▶ **YOUR ASSIGNMENT**
An exact copy of every record is needed.

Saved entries
_____
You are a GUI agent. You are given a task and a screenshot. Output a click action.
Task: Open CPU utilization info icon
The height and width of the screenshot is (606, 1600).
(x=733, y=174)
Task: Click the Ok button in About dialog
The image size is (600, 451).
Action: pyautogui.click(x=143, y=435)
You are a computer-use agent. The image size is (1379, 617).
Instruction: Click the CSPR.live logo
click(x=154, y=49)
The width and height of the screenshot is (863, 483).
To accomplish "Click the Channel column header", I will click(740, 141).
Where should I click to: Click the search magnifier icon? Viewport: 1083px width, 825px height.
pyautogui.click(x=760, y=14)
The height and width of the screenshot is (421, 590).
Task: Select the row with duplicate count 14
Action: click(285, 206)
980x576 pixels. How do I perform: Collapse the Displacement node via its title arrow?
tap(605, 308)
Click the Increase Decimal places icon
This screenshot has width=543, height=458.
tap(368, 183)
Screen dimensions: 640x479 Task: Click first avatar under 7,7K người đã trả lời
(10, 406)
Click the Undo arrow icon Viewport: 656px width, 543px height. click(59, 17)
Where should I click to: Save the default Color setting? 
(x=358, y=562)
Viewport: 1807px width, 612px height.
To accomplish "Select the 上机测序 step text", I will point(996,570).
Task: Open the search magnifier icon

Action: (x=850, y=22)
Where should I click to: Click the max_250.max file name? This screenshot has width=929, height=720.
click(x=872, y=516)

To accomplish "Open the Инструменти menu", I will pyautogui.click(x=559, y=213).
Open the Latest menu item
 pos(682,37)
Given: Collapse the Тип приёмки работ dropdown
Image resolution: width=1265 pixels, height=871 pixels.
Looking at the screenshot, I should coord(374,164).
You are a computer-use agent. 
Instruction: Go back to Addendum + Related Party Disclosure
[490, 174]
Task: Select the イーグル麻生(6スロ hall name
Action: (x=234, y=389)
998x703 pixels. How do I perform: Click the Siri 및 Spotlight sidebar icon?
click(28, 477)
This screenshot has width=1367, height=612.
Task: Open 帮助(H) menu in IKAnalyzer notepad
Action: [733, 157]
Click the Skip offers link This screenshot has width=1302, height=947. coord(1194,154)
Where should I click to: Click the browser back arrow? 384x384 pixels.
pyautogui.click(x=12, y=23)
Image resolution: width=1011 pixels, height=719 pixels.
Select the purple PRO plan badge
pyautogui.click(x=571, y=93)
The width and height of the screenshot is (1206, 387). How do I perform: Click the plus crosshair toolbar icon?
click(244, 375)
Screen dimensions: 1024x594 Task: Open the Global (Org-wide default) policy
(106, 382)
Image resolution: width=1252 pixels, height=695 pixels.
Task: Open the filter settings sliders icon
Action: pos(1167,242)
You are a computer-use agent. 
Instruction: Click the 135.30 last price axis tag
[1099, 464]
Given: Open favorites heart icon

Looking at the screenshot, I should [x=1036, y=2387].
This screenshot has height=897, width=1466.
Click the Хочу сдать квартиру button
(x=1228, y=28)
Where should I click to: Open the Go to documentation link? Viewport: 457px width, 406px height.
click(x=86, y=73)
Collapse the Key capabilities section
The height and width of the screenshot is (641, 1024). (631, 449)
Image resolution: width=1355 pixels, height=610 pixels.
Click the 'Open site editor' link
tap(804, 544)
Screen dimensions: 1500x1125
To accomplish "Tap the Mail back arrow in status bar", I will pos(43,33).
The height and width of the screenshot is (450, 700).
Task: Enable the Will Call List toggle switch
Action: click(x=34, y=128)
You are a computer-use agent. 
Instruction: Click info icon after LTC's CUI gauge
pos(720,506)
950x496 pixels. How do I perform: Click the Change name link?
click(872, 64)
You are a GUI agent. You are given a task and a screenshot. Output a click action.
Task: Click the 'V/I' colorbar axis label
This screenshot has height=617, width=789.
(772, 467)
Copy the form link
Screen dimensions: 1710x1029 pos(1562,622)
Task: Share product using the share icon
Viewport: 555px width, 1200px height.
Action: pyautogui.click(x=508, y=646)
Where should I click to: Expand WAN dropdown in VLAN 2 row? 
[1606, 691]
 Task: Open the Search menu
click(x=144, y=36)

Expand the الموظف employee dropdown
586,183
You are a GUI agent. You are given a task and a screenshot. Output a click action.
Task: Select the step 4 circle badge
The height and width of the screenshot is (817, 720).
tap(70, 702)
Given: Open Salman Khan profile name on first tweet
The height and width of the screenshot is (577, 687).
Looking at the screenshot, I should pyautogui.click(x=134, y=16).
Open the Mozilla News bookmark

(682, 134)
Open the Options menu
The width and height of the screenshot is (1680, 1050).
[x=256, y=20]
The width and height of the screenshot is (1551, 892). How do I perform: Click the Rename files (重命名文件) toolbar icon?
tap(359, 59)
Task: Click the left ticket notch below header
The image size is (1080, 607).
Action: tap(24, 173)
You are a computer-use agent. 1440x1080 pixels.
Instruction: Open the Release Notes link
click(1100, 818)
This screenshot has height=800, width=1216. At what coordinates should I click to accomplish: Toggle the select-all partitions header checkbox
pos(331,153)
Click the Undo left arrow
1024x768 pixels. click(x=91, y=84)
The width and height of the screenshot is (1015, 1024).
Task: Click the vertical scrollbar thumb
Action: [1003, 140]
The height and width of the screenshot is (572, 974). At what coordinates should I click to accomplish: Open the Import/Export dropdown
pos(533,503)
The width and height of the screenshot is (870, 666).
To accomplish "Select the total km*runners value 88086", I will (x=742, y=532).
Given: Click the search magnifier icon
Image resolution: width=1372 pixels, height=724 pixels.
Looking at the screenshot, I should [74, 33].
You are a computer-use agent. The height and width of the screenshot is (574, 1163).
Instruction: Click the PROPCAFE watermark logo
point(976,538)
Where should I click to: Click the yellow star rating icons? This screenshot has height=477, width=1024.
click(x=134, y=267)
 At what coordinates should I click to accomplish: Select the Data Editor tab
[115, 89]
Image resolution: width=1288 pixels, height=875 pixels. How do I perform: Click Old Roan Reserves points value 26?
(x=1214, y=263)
_____
▶ **OUTPUT FOR THIS TASK**
You are a GUI agent. You are given a task and a screenshot. Output a click action.
Task: Open CPU utilization info icon
The height and width of the screenshot is (606, 1600).
(x=733, y=174)
Task: Click the Ok button in About dialog
The image size is (600, 451).
Action: pyautogui.click(x=143, y=435)
You are a computer-use agent. The image size is (1379, 617).
Instruction: Click the CSPR.live logo
click(x=154, y=49)
The width and height of the screenshot is (863, 483).
To accomplish "Click the Channel column header", I will click(740, 141).
Where should I click to: Click the search magnifier icon? Viewport: 1083px width, 825px height.
pyautogui.click(x=760, y=14)
The height and width of the screenshot is (421, 590).
Task: Select the row with duplicate count 14
Action: click(285, 206)
980x576 pixels. How do I perform: Collapse the Displacement node via its title arrow?
tap(605, 308)
Click the Increase Decimal places icon
This screenshot has width=543, height=458.
tap(368, 183)
Screen dimensions: 640x479 Task: Click first avatar under 7,7K người đã trả lời
(10, 406)
Click the Undo arrow icon Viewport: 656px width, 543px height. click(59, 17)
Where should I click to: Save the default Color setting? 
(x=358, y=562)
Viewport: 1807px width, 612px height.
To accomplish "Select the 上机测序 step text", I will point(996,570).
Task: Open the search magnifier icon

Action: (x=850, y=22)
Where should I click to: Click the max_250.max file name? This screenshot has width=929, height=720.
click(x=872, y=516)

To accomplish "Open the Инструменти menu", I will pyautogui.click(x=559, y=213).
Open the Latest menu item
 pos(682,37)
Given: Collapse the Тип приёмки работ dropdown
Image resolution: width=1265 pixels, height=871 pixels.
Looking at the screenshot, I should coord(374,164).
You are a computer-use agent. 
Instruction: Go back to Addendum + Related Party Disclosure
[490, 174]
Task: Select the イーグル麻生(6スロ hall name
Action: (x=234, y=389)
998x703 pixels. How do I perform: Click the Siri 및 Spotlight sidebar icon?
click(28, 477)
This screenshot has width=1367, height=612.
Task: Open 帮助(H) menu in IKAnalyzer notepad
Action: [733, 157]
Click the Skip offers link This screenshot has width=1302, height=947. coord(1194,154)
Where should I click to: Click the browser back arrow? 384x384 pixels.
pyautogui.click(x=12, y=23)
Image resolution: width=1011 pixels, height=719 pixels.
Select the purple PRO plan badge
pyautogui.click(x=571, y=93)
The width and height of the screenshot is (1206, 387). How do I perform: Click the plus crosshair toolbar icon?
click(244, 375)
Screen dimensions: 1024x594 Task: Open the Global (Org-wide default) policy
(106, 382)
Image resolution: width=1252 pixels, height=695 pixels.
Task: Open the filter settings sliders icon
Action: pos(1167,242)
You are a computer-use agent. 
Instruction: Click the 135.30 last price axis tag
[1099, 464]
Given: Open favorites heart icon

Looking at the screenshot, I should [x=1036, y=2387].
This screenshot has height=897, width=1466.
Click the Хочу сдать квартиру button
(x=1228, y=28)
Where should I click to: Open the Go to documentation link? Viewport: 457px width, 406px height.
click(x=86, y=73)
Collapse the Key capabilities section
The height and width of the screenshot is (641, 1024). (631, 449)
Image resolution: width=1355 pixels, height=610 pixels.
Click the 'Open site editor' link
tap(804, 544)
Screen dimensions: 1500x1125
To accomplish "Tap the Mail back arrow in status bar", I will pos(43,33).
The height and width of the screenshot is (450, 700).
Task: Enable the Will Call List toggle switch
Action: click(x=34, y=128)
You are a computer-use agent. 
Instruction: Click info icon after LTC's CUI gauge
pos(720,506)
950x496 pixels. How do I perform: Click the Change name link?
click(872, 64)
You are a GUI agent. You are given a task and a screenshot. Output a click action.
Task: Click the 'V/I' colorbar axis label
This screenshot has height=617, width=789.
(772, 467)
Copy the form link
Screen dimensions: 1710x1029 pos(1562,622)
Task: Share product using the share icon
Viewport: 555px width, 1200px height.
Action: pyautogui.click(x=508, y=646)
Where should I click to: Expand WAN dropdown in VLAN 2 row? 
[1606, 691]
 Task: Open the Search menu
click(x=144, y=36)

Expand the الموظف employee dropdown
586,183
You are a GUI agent. You are given a task and a screenshot. Output a click action.
Task: Select the step 4 circle badge
The height and width of the screenshot is (817, 720).
tap(70, 702)
Given: Open Salman Khan profile name on first tweet
The height and width of the screenshot is (577, 687).
Looking at the screenshot, I should pyautogui.click(x=134, y=16).
Open the Mozilla News bookmark

(682, 134)
Open the Options menu
The width and height of the screenshot is (1680, 1050).
[x=256, y=20]
The width and height of the screenshot is (1551, 892). How do I perform: Click the Rename files (重命名文件) toolbar icon?
tap(359, 59)
Task: Click the left ticket notch below header
The image size is (1080, 607).
Action: tap(24, 173)
You are a computer-use agent. 1440x1080 pixels.
Instruction: Open the Release Notes link
click(1100, 818)
This screenshot has height=800, width=1216. At what coordinates should I click to accomplish: Toggle the select-all partitions header checkbox
pos(331,153)
Click the Undo left arrow
1024x768 pixels. click(x=91, y=84)
The width and height of the screenshot is (1015, 1024).
Task: Click the vertical scrollbar thumb
Action: [1003, 140]
The height and width of the screenshot is (572, 974). At what coordinates should I click to accomplish: Open the Import/Export dropdown
pos(533,503)
The width and height of the screenshot is (870, 666).
To accomplish "Select the total km*runners value 88086", I will (x=742, y=532).
Given: Click the search magnifier icon
Image resolution: width=1372 pixels, height=724 pixels.
Looking at the screenshot, I should [74, 33].
You are a computer-use agent. The height and width of the screenshot is (574, 1163).
Instruction: Click the PROPCAFE watermark logo
point(976,538)
Where should I click to: Click the yellow star rating icons? This screenshot has height=477, width=1024.
click(x=134, y=267)
 At what coordinates should I click to accomplish: Select the Data Editor tab
[115, 89]
Image resolution: width=1288 pixels, height=875 pixels. How do I perform: Click Old Roan Reserves points value 26?
(x=1214, y=263)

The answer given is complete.